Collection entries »
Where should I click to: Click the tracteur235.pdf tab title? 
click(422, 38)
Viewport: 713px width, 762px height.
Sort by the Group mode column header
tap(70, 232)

Exercise aim »
Every record above should be written out exactly.

Task solution »
Where should I click to: Click the tracteur235.pdf tab title? 
click(422, 38)
Viewport: 713px width, 762px height.
Sort by the Group mode column header
tap(70, 232)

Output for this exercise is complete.